In ihren surreal anmutenden Arbeiten hinterfragt Paula Muhr Konstruktionen von Weiblichkeit und Hysterie. Ihre Collagen legen offen, dass weiblicher Wahnsinn lange Zeit vor allem Folge einer reaktionären Wissenschaft war.

Wann gilt eine Frau als geisteskrank? Bereits wenn sie jähzornig ist? Wenn sie schielt, unbeteiligt dasitzt oder einen irren, abwesenden Blick hat, der sich in der Ferne verliert? Bedarf es sichtbarer Anzeichen der neurotischen Störung, wie der eines herablaufenden Speichelfadens am Kinn? Oder spiegelte die Diagnose einer Persönlichkeitsstörung von Frauen im letzten Jahrhundert nicht oft einen Mangel an Empathie und Kenntnissen wider, setzt sie doch ein hetero-normatives Bild einer unemanzipierten Frau voraus, die sich den gesellschaftlichen Mustern, in einer von Männern dominierten Gesellschaft und Wissenschaft, unterzuordnen hatte? Wurden Frauen, deren Verhaltensweise nicht den Konventionen entsprach, nicht leichtfertig für nervenkrank gehalten? War die Diagnose der Hysterie am Ende ein männliches Machtinstrument?
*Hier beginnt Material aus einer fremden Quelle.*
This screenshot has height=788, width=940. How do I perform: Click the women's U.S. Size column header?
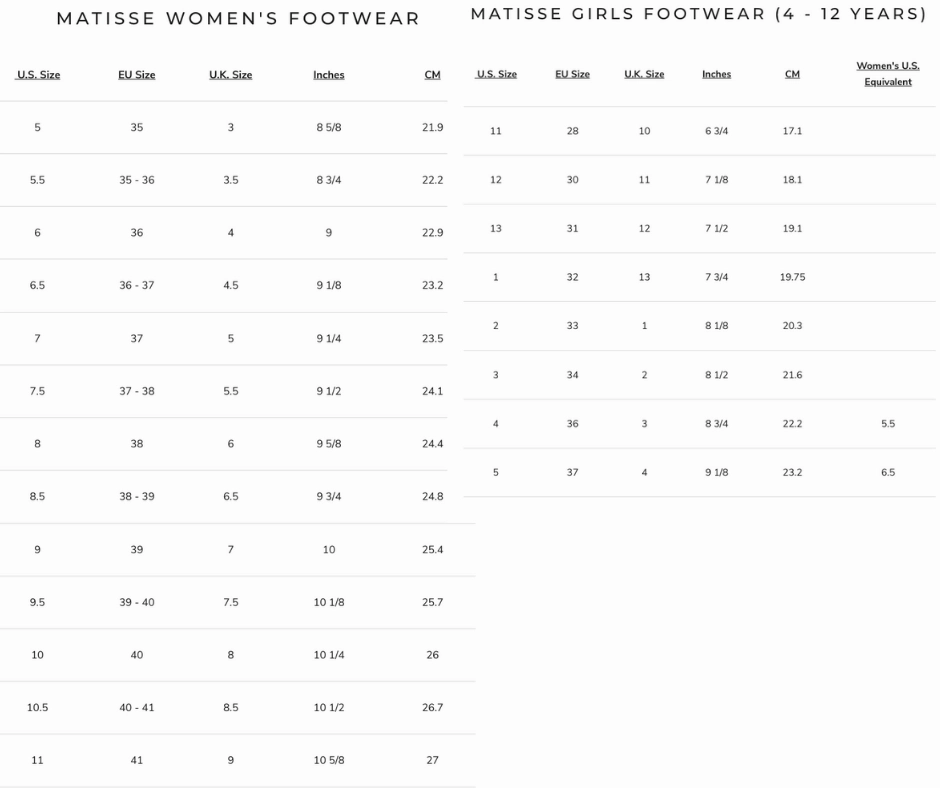[38, 75]
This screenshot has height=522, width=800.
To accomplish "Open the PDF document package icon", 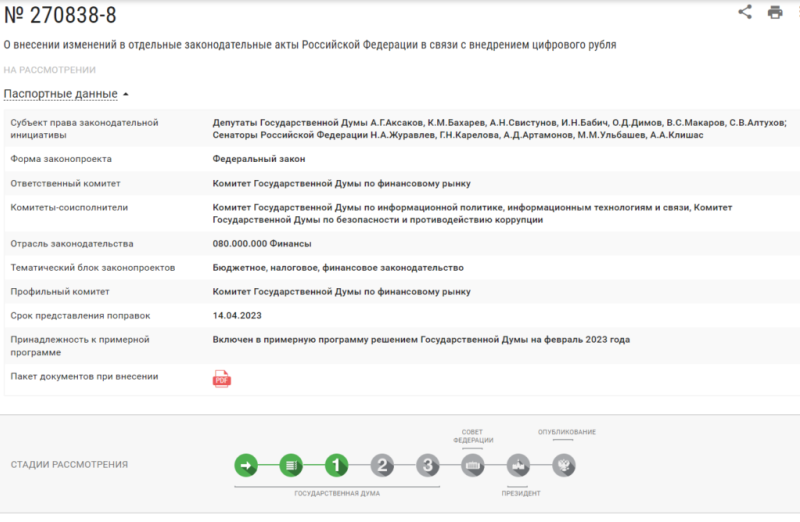I will [x=221, y=379].
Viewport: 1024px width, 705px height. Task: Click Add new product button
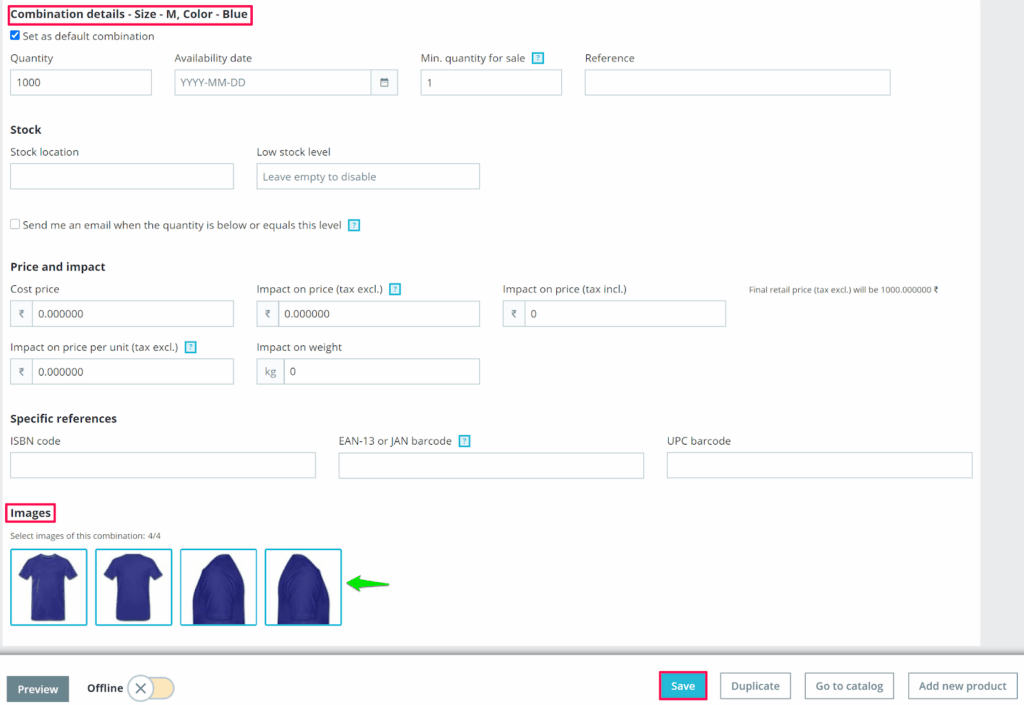pyautogui.click(x=962, y=686)
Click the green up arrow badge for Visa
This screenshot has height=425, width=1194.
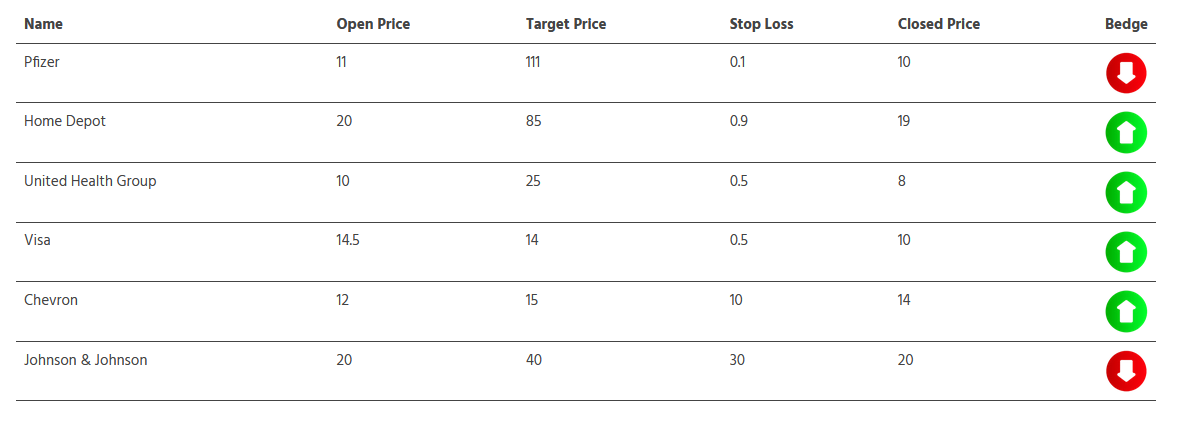1126,252
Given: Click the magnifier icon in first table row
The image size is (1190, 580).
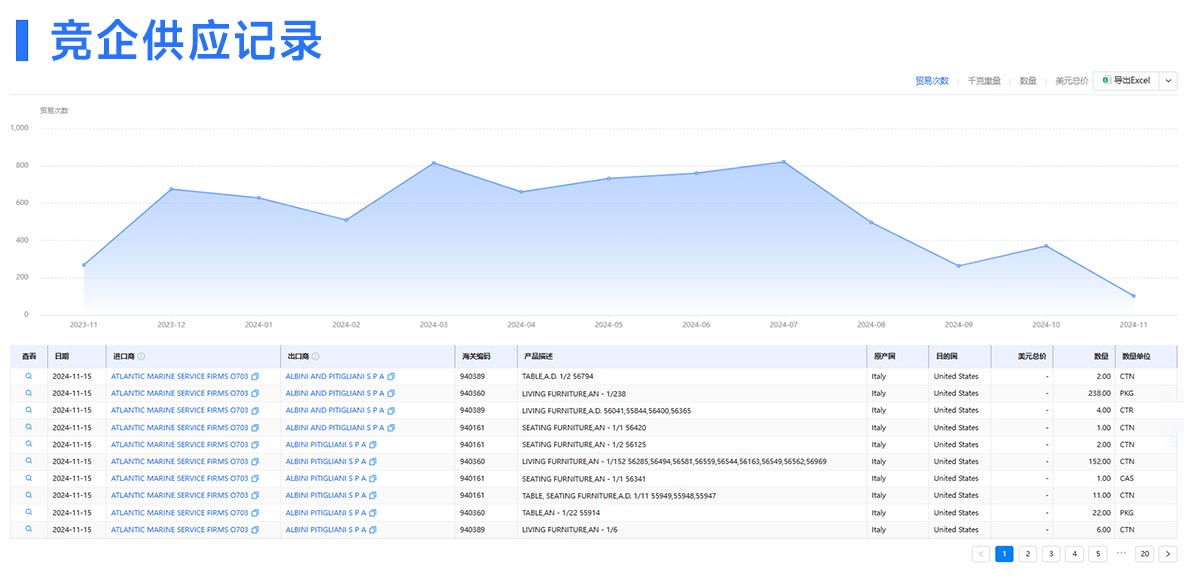Looking at the screenshot, I should tap(29, 376).
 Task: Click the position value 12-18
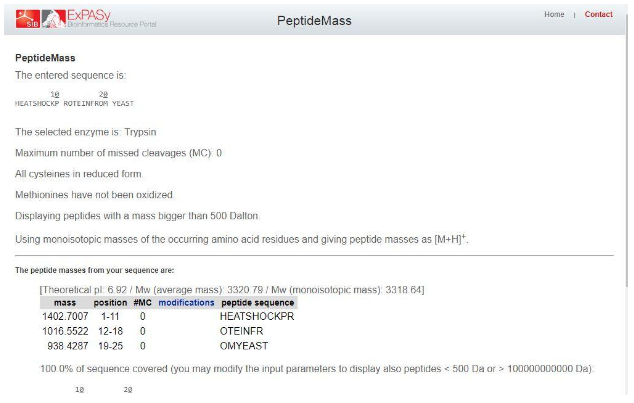110,331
In ihren Arbeiten „Double Flowers and Other Stories“, zu sehen bis zum 27. April, in der Galerie Nei Liicht in Düdelingen, geht die 1977 in Serbien geborene und in Berlin schaffende Künstlerin Paula Muhr genau diesen Fragen nach. Sie ist der Konstruktion von Sexualität und Darstellung von Weiblichkeit auf der Spur und hinterfragt mutig soziokulturelle Muster und Strategien der Unterdrückung und Stigmatisierung von Frauen.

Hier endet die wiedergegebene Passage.